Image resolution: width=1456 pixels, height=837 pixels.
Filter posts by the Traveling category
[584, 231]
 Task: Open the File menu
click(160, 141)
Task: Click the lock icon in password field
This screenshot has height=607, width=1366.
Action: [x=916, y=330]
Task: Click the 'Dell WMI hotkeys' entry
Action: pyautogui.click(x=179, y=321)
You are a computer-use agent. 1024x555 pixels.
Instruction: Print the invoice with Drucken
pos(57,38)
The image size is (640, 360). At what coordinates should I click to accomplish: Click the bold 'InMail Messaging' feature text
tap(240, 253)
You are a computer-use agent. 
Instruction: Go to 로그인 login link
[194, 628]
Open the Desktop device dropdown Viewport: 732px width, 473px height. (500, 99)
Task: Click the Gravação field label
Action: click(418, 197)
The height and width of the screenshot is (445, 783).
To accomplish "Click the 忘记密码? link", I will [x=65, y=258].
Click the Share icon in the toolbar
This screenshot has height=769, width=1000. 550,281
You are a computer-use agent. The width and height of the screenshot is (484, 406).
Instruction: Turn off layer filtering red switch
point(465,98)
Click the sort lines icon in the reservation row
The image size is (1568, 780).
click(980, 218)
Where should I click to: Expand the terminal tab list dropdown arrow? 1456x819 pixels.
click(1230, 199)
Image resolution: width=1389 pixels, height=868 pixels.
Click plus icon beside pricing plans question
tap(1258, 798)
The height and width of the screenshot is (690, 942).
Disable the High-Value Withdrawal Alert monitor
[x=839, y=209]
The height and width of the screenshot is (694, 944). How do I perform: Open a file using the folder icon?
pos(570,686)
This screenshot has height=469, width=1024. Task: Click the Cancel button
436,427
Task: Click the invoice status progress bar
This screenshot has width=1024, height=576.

━━━━━━━━━━━━━━━━

# Exercise description
Reproduce the data between the line holding "Where should I" and the end of the data, inclusive, keeping every line unchanged except that each coordinate in the answers is offset by 148.

# Solution to this problem
Where should I click to: Expand the terminal tab list dropdown arrow? 1456x819 pixels.
click(1378, 347)
Image resolution: width=1389 pixels, height=868 pixels.
Click plus icon beside pricing plans question
tap(1406, 946)
The height and width of the screenshot is (690, 942).
Disable the High-Value Withdrawal Alert monitor
[x=987, y=357]
The height and width of the screenshot is (694, 944). How do I perform: Open a file using the folder icon?
pos(718,834)
This screenshot has height=469, width=1024. Task: Click the Cancel button
584,575
Task: Click the invoice status progress bar
This screenshot has width=1024, height=576.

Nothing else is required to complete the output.